**Your task:** Render the lines from the one containing "This screenshot has height=1268, width=2576." through the one containing "will click(1845, 49)." as a two-column CSV with the headers request and answer, one row per pair. Put each value in a single quoted field, with line breaks turned into spaces.
++++ Stored data ++++
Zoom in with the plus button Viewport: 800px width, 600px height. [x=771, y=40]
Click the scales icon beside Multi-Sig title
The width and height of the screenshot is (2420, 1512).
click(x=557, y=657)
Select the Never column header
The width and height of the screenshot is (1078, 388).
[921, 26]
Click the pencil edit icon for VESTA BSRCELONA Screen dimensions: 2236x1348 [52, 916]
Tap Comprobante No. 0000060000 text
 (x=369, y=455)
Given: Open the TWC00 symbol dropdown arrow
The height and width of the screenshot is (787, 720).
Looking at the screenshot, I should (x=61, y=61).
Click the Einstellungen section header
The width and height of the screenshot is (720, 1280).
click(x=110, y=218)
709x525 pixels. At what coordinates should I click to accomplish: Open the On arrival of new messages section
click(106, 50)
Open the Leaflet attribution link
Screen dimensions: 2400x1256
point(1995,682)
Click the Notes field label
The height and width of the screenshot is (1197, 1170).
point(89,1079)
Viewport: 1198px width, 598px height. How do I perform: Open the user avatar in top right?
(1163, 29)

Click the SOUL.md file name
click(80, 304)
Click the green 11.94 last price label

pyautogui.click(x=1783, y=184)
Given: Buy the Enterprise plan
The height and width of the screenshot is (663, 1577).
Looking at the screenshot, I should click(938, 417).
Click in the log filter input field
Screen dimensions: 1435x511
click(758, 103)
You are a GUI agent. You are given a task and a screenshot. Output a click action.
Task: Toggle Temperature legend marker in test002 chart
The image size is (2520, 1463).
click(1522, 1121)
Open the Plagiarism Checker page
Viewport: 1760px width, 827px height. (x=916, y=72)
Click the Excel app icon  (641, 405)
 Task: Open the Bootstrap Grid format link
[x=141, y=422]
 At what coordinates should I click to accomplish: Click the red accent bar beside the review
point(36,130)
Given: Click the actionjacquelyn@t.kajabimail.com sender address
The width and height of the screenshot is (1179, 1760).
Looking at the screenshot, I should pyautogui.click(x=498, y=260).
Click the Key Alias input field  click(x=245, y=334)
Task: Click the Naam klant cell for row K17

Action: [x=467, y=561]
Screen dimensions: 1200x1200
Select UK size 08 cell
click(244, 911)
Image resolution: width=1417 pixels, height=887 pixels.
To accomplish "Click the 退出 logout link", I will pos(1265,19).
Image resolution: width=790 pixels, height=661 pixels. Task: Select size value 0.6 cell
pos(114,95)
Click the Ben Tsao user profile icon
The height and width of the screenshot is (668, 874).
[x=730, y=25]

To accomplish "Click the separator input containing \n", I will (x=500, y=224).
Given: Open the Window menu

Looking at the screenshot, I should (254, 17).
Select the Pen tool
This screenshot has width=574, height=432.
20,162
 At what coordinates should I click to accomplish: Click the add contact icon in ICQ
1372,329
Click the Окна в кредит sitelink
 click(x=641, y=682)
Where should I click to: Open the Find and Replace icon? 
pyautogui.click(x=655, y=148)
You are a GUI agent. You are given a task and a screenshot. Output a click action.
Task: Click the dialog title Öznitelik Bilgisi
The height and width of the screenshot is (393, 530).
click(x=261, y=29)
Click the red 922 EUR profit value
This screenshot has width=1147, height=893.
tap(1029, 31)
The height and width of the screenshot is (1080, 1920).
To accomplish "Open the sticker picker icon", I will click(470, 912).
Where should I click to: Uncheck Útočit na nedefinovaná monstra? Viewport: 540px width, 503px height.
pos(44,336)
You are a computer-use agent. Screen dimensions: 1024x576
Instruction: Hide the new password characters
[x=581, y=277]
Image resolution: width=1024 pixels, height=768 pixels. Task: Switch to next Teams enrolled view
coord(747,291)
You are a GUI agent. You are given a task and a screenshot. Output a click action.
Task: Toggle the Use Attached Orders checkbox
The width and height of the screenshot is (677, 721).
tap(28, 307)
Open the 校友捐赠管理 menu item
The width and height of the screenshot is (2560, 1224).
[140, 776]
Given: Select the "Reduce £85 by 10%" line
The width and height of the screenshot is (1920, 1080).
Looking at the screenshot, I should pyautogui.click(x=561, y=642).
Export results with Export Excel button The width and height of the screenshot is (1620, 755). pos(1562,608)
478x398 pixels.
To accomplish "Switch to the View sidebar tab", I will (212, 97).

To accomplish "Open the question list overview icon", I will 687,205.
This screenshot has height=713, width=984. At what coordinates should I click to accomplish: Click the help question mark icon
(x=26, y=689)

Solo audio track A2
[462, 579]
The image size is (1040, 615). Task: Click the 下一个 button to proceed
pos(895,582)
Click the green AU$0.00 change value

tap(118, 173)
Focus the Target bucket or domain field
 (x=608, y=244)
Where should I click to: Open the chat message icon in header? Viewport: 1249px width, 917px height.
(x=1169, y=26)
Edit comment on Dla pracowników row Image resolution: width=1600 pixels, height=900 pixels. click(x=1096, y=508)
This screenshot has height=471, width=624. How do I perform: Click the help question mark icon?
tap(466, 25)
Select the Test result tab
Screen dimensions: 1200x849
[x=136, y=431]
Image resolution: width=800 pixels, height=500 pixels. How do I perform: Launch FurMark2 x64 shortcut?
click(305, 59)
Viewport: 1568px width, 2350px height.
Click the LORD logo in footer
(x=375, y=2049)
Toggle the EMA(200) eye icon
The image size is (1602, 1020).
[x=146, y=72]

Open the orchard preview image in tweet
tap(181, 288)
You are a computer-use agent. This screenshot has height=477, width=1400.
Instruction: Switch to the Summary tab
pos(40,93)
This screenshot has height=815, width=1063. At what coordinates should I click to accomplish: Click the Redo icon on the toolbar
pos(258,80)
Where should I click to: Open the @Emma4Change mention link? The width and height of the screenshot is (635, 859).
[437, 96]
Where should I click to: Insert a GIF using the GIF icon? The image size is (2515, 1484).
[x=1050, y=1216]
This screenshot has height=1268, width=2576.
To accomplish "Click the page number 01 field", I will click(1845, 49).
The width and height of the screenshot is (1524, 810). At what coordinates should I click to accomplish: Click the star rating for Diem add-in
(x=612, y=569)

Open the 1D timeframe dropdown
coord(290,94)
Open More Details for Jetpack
++++
**Answer below:**
request,answer
"This screenshot has height=1268, width=2576. To accomplish ""Click the page number 01 field"",","I will click(1845, 49)."